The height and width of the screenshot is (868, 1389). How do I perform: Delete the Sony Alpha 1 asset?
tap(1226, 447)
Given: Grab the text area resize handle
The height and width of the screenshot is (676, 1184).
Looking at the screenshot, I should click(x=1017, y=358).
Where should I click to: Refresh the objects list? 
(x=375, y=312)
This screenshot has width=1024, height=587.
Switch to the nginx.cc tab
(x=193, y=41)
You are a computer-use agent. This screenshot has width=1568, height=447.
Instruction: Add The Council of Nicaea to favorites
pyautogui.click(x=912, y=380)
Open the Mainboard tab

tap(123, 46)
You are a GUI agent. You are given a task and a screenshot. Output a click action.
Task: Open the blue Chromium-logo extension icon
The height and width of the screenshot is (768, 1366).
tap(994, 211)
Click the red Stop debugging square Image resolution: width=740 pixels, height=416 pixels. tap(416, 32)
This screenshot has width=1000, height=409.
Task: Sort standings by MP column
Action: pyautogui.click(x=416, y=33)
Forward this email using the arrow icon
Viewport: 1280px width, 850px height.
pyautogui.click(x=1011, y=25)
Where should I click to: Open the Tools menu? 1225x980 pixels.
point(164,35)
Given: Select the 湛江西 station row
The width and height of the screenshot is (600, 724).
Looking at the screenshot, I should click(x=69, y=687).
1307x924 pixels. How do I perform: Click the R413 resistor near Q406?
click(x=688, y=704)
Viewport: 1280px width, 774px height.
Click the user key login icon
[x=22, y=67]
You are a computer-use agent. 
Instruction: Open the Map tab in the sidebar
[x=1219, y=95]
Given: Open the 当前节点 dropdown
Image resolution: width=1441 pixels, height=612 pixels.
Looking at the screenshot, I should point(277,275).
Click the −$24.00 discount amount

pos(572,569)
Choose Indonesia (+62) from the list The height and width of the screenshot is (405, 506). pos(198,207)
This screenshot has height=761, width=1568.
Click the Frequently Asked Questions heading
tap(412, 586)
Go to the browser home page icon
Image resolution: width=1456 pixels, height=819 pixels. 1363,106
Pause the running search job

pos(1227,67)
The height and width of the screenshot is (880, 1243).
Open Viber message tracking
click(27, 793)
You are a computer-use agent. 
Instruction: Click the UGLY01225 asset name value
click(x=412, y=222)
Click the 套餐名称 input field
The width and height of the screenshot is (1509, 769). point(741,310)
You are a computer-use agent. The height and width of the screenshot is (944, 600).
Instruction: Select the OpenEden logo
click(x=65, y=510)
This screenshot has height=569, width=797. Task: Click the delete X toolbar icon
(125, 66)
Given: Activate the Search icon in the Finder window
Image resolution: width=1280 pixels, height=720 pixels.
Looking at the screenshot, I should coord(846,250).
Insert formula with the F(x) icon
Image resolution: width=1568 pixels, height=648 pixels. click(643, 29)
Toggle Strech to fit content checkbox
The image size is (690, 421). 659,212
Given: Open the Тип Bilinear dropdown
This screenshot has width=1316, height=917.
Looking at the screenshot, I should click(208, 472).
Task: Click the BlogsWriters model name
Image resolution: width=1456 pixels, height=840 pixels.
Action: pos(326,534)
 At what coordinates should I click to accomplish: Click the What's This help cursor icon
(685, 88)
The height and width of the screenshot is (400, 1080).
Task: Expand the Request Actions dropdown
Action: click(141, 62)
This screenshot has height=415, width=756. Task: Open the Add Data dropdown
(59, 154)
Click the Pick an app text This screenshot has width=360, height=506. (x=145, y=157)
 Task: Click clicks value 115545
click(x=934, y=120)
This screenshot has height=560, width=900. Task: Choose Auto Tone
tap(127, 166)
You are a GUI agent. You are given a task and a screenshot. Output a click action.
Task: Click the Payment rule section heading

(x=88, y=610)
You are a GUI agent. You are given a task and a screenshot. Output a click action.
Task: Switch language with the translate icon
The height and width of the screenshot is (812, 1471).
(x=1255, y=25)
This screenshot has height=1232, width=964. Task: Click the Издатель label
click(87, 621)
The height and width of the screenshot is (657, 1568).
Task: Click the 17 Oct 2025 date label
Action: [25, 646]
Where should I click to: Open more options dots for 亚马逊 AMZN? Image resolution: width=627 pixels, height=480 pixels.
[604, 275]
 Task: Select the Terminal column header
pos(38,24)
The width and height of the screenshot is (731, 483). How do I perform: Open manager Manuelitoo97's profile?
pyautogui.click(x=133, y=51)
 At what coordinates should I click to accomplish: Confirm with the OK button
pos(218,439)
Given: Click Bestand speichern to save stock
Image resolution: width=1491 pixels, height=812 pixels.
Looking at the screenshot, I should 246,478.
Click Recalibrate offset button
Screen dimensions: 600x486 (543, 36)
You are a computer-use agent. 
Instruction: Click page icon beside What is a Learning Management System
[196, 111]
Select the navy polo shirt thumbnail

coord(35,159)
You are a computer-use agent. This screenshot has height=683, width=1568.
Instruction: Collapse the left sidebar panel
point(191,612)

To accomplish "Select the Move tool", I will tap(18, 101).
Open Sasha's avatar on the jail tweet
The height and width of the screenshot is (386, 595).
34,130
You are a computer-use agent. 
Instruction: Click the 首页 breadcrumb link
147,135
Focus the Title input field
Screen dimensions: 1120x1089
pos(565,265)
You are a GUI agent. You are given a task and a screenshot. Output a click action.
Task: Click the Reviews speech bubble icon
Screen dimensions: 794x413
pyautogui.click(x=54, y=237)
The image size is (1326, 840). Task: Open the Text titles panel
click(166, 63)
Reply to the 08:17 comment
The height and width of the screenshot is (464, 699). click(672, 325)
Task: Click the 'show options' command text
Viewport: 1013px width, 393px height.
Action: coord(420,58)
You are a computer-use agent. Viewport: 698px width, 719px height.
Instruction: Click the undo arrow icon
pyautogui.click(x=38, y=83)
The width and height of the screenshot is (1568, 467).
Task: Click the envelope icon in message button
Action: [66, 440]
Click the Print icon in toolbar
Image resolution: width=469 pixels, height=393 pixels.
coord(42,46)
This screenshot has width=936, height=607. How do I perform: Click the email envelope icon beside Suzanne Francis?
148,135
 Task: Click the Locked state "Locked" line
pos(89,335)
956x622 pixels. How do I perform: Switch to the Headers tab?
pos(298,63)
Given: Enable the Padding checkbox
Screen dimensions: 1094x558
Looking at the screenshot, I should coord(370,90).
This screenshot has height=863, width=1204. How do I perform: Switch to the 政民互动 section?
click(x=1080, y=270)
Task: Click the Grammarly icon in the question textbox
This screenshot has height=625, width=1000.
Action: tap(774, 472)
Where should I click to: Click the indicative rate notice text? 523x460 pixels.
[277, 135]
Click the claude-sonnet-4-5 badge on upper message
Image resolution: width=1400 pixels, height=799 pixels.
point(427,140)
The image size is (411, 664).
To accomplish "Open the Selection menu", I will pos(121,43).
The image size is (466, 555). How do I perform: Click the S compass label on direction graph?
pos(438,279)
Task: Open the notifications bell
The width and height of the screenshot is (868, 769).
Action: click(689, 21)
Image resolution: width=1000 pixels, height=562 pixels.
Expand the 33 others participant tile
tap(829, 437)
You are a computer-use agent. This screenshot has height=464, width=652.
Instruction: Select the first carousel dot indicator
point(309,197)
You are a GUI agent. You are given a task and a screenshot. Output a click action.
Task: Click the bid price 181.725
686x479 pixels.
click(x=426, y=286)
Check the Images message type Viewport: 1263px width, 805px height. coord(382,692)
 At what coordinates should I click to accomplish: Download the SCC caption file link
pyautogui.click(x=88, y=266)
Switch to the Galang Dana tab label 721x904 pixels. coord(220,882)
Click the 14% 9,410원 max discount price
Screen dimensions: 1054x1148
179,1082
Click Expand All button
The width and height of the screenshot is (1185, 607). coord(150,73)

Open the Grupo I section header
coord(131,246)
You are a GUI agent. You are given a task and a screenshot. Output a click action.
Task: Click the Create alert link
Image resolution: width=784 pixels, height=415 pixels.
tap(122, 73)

[Prompt]
Your answer is a single number: the count of lines in the records holding the string "will".

[Answer to this task]
2